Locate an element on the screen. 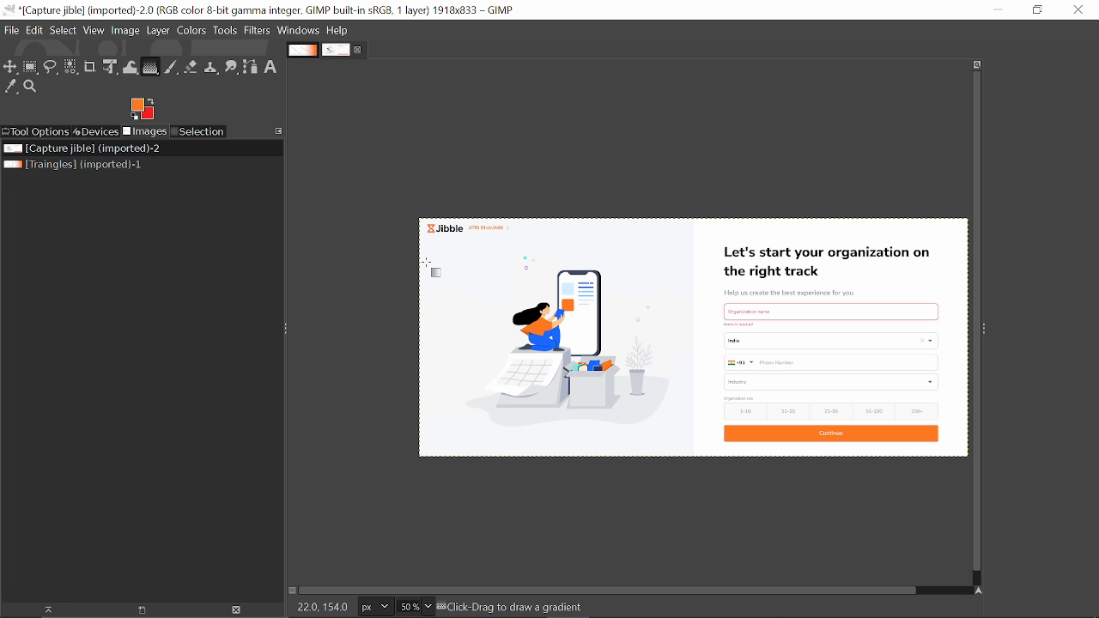 Image resolution: width=1099 pixels, height=618 pixels. Devices is located at coordinates (96, 131).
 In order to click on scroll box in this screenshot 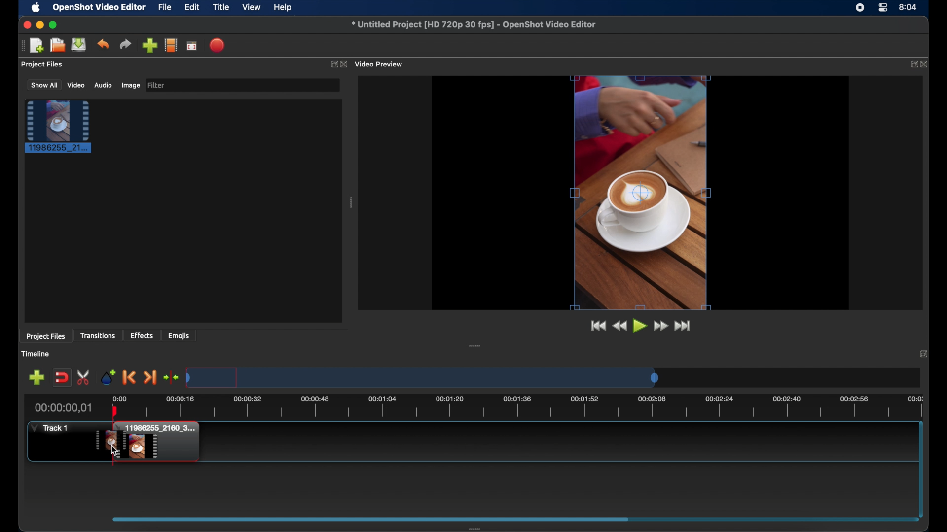, I will do `click(369, 518)`.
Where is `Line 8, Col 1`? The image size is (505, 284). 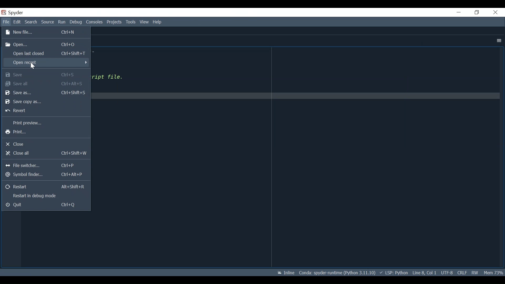
Line 8, Col 1 is located at coordinates (424, 273).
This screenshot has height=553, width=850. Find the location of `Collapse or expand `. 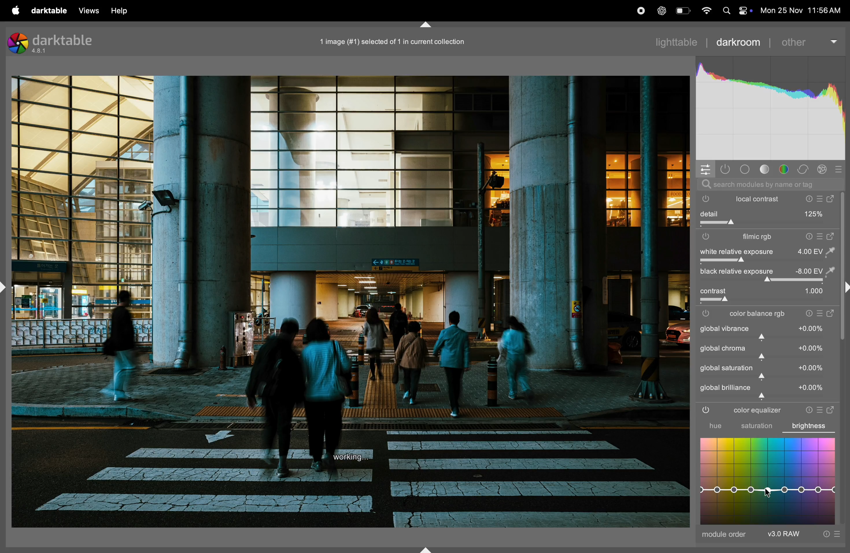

**What to work on**
Recast the records as a Markdown table with the columns Number and Text, starting at the line that contains "is (505, 284)." and ending at the end of the records. Give each line its own row, skip blank lines, and leave the pictures out.

**Written answer**
| Number | Text |
|---|---|
| 1 | Where is `Line 8, Col 1`? The image size is (505, 284).  |
| 2 | Line 8, Col 1 is located at coordinates (424, 273). |
| 3 | This screenshot has height=553, width=850. Find the location of `Collapse or expand `.  |